— Не согласны? До свидания.
Азер с ненавистью посмотрел на Мишу, медленно встал, повернулся было к двери, потом полувопросительно сказал:
— Четыреста?
Миша молча протянул руку. Азер тут же сел и потянул из кармана пухлый бумажник:
— Когда положишь? — деловито спросил он, хрустя купюрами.
— Хоть завтра.
— Хорошо, я завтра еще зайду, — сказал азер и вышел.
Миша задумчиво поставил в холодильник бутылки, положил продукты. «Конечно, кто ж его положит с диагнозом „маниакально-депрессивный психоз“, — думал он. —
Непохоже. Налишу-ка я ему «олигофрению». С этим-то и маршала Соколова положат. Положат». Зашел комбат.
— Что с Джебраиловым, Коханович?
— Если вы не против, то завтра будем класть. Комбат понимающе улыбнулся.
— Сколько дал?
— Двести, — соврал Миша.
— Давай, — он протянул руку.
Миша вытащил из кармана сотку и двумя пальцами i подал ее комбату.

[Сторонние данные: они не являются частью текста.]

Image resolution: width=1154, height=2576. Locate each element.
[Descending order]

— Смотри у меня, — сказал комбат, пряча бумажку в карман, потом деловито оглянулся по сторонам и вышел.
«Мало я у азера взял, — подумал Миша. — А комбат-то — лопух лопухом: даже в холодильник не заглянул».
На следующий день Джебраилов уже лежал в госпитале с твердой гарантией через месяц быть комиссованным. Да и правда: чтоб не комиссоваться по статье «олигофрения»

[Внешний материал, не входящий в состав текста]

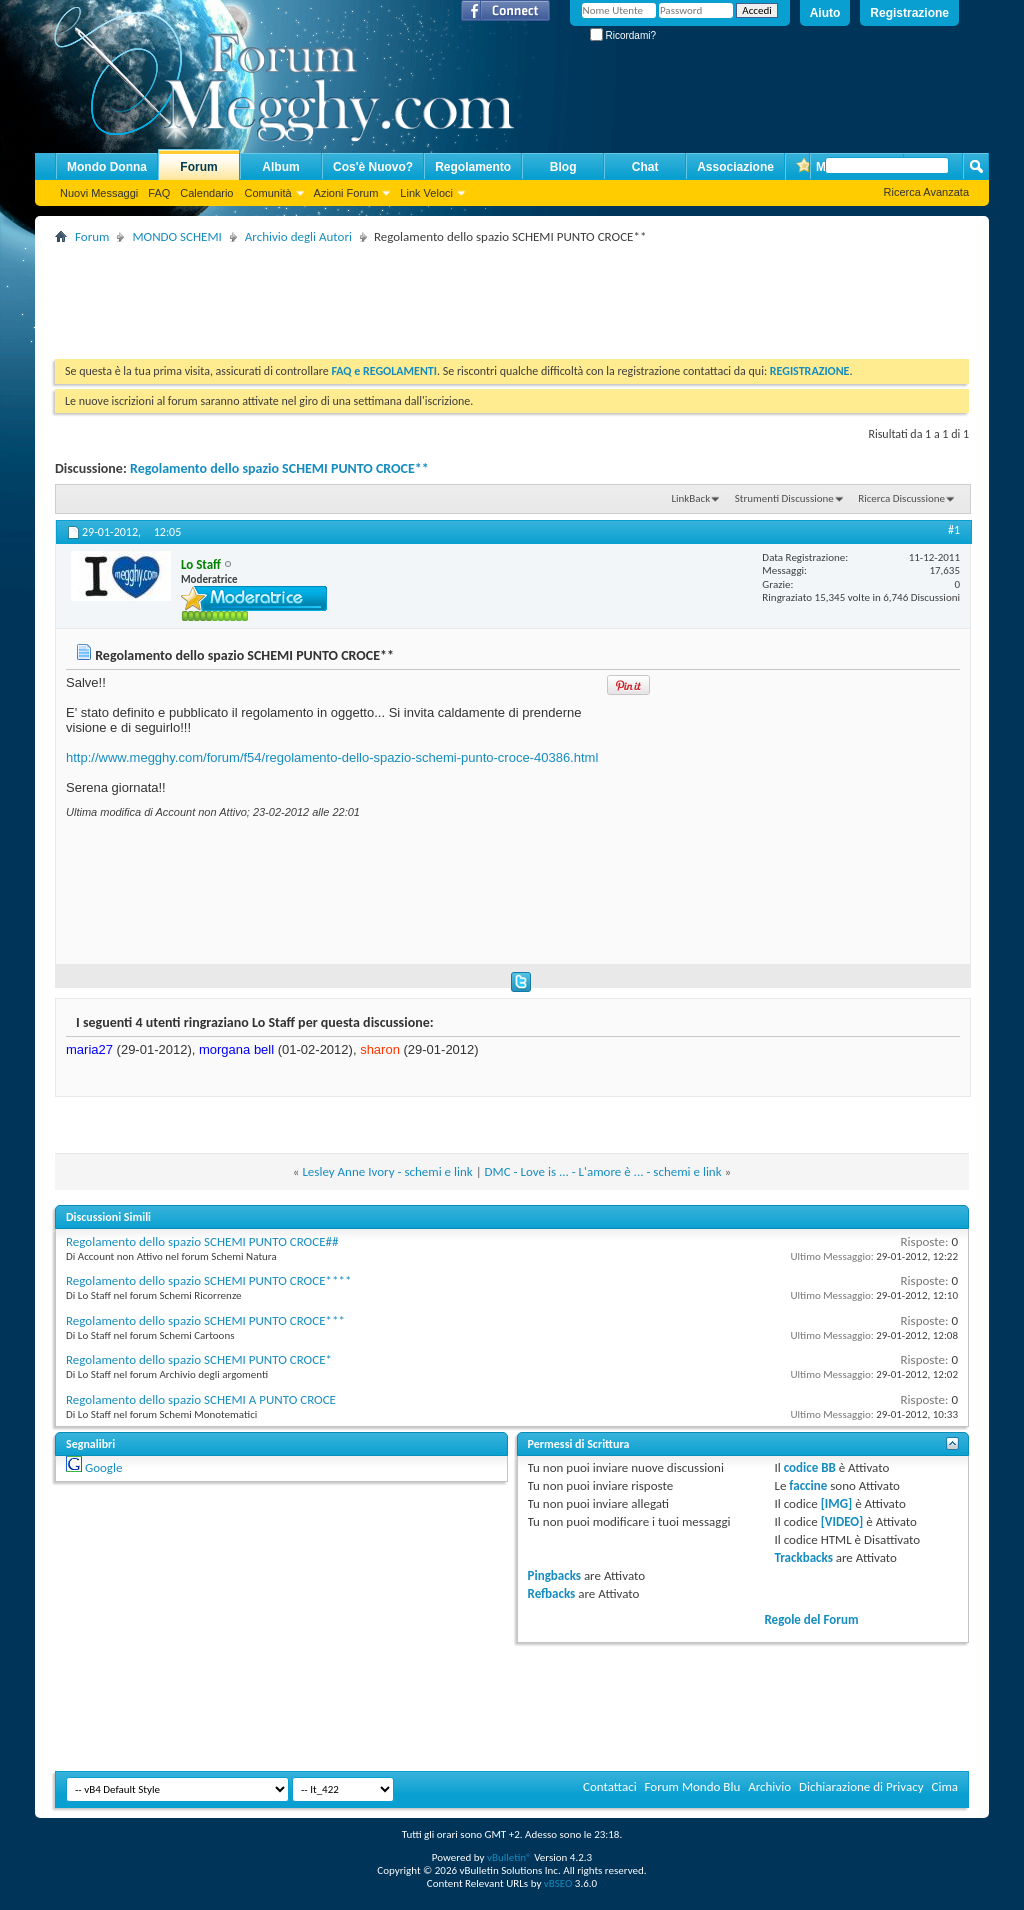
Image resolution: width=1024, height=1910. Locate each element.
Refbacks (552, 1593)
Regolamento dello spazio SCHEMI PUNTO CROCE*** (205, 1320)
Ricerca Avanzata (926, 192)
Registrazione (909, 13)
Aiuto (825, 13)
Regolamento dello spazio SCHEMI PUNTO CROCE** (279, 468)
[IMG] (837, 1503)
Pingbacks (554, 1575)
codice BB (810, 1467)
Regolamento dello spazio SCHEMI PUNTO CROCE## (202, 1241)
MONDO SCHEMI (176, 236)
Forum (198, 167)
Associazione (735, 167)
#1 (954, 530)
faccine (808, 1485)
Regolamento (473, 167)
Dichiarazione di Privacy (861, 1786)
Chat (645, 167)
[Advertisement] (419, 294)
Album (280, 167)
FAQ (159, 193)
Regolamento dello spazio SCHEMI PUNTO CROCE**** (208, 1280)
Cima (944, 1786)
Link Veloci (426, 193)
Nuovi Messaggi (99, 193)
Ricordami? (623, 35)
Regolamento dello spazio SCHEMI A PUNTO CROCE (201, 1399)
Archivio (769, 1786)
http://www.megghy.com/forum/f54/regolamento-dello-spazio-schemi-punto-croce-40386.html (332, 757)
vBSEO (558, 1883)
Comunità (267, 193)
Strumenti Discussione (784, 498)
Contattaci (610, 1786)
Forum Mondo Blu (693, 1786)
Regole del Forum (811, 1619)
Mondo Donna (107, 167)
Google (103, 1467)
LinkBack (690, 498)
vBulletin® (509, 1857)
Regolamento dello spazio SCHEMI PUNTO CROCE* (199, 1359)
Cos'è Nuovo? (373, 167)
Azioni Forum (346, 193)
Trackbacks (803, 1557)
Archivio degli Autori (298, 236)
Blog (563, 167)
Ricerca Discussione (901, 498)
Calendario (206, 193)
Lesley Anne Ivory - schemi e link (387, 1171)
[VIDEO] (842, 1521)
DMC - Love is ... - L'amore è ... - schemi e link (603, 1171)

— надо быть полным дебилом…
— А ты ведь плохо кончишь, Коханович, — устало резюмировал ротный, откидываясь на спинку стула и суя в рот сигаретный фильтр. Он чиркнул спичкой, подкурил.
— Как минимум, дисбатом.
Миша молчал, не сводя тупого взгляда с портрета Владимира Ильича на стене, над головой ротного. «Хрен тебе. И не таких раздолбаев не сажали».
— Ты говорил сослуживцам, что на губе сидеть не так уж плохо…

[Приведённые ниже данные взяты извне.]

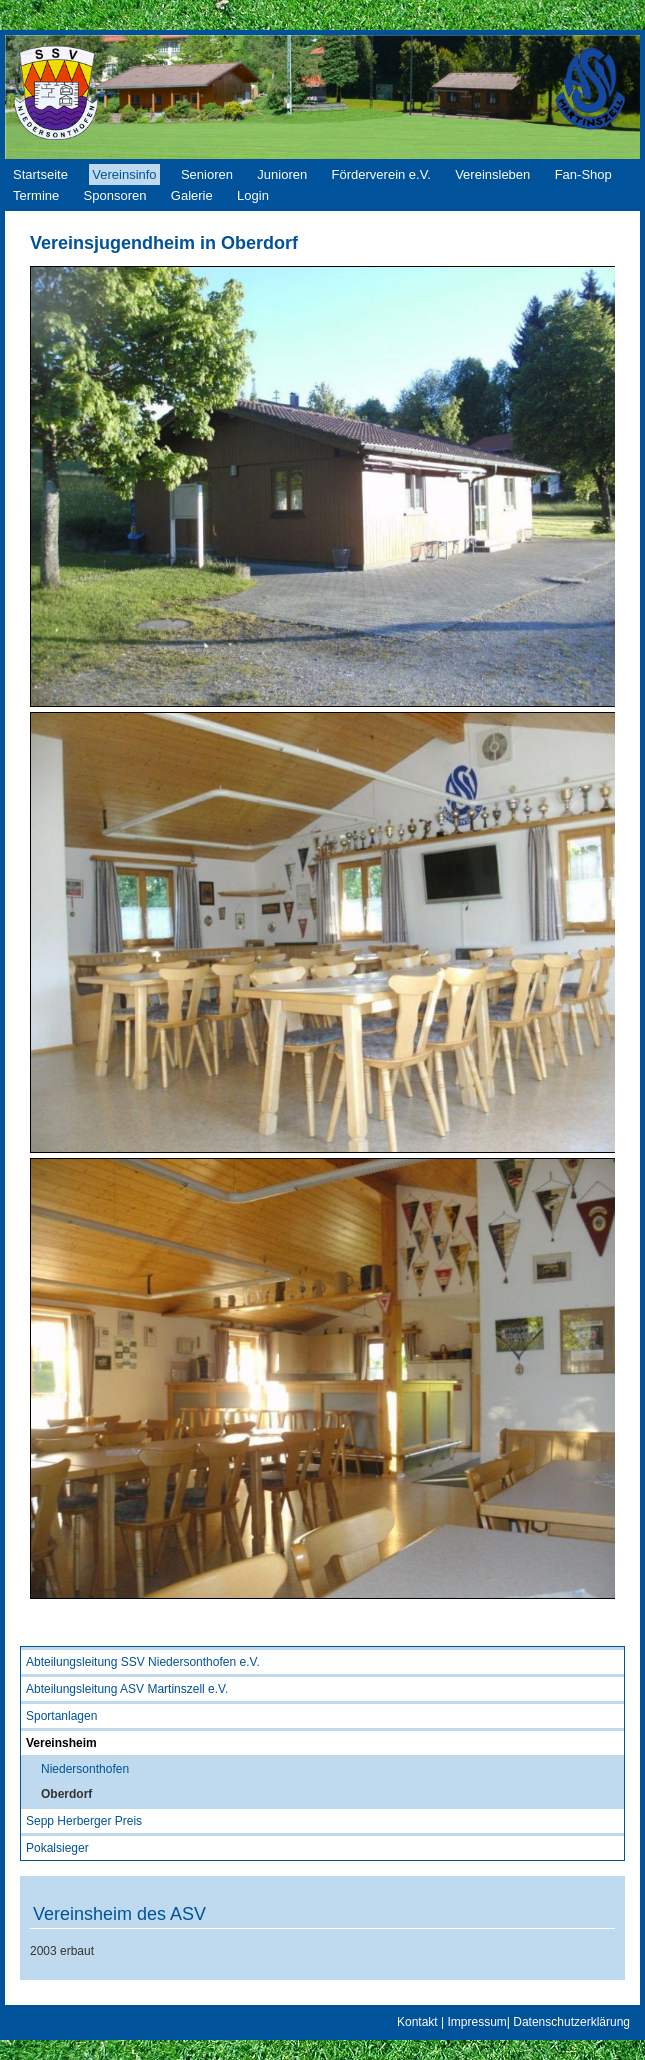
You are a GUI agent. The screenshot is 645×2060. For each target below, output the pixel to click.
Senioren (207, 174)
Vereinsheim (61, 1743)
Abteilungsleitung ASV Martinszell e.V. (127, 1689)
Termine (36, 195)
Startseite (40, 174)
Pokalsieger (57, 1848)
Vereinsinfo (124, 174)
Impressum (476, 2022)
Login (253, 195)
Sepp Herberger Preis (84, 1821)
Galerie (192, 195)
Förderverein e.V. (381, 174)
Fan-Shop (583, 174)
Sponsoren (115, 195)
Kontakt (417, 2022)
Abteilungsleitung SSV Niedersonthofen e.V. (143, 1662)
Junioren (282, 174)
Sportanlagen (61, 1716)
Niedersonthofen (85, 1769)
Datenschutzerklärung (571, 2022)
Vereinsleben (492, 174)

«Сука, застучали. Интересно, кто?.. Впрочем, там действительно не так уж плохо. Безысходности нет, как здесь»,
— …Отказ выполнять приказание замкомвзвода… «Конечно. Джумаев, урод, приказал очки драить. Своих черномазых небось не посылает. Западло потому что».
— Просто жалко твоих родителей…
«Опять „парашу“ запускает. Начхать ему на всех родителей на свете. Если только они бакшиш не привозят».
— Посажу…
«Елду тебе на воротник. Ты слишком хочешь стать эн-шем батальона, тебе ЧП не нужно. Не посадишь».
— Комбат уже дал принципиальное согласие…
«О, вот это может быть. Комбату терять нечего: без Академии выше майора никак не прыгнуть. Этот посадит за нефиг».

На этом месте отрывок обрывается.